> **Dataset**:
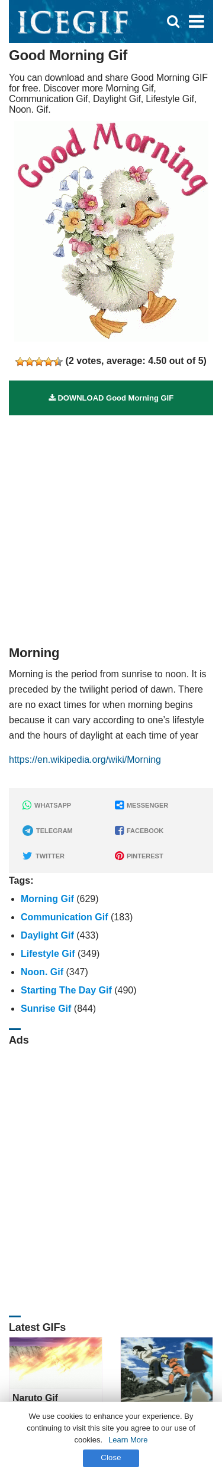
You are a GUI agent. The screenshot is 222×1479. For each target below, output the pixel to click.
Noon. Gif (42, 972)
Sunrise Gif (46, 1009)
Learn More (127, 1439)
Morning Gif (47, 899)
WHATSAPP (46, 805)
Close (111, 1457)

> **Exercise requirements**: Render every line of the entries above as a numbered list, skipping any blank lines and leaving out the pictures.

> **Exercise response**:
1. You are a GUI agent. The screenshot is 222×1479. For each target below, output the pixel to click.
2. Noon. Gif (42, 972)
3. Sunrise Gif (46, 1009)
4. Learn More (127, 1439)
5. Morning Gif (47, 899)
6. WHATSAPP (46, 805)
7. Close (111, 1457)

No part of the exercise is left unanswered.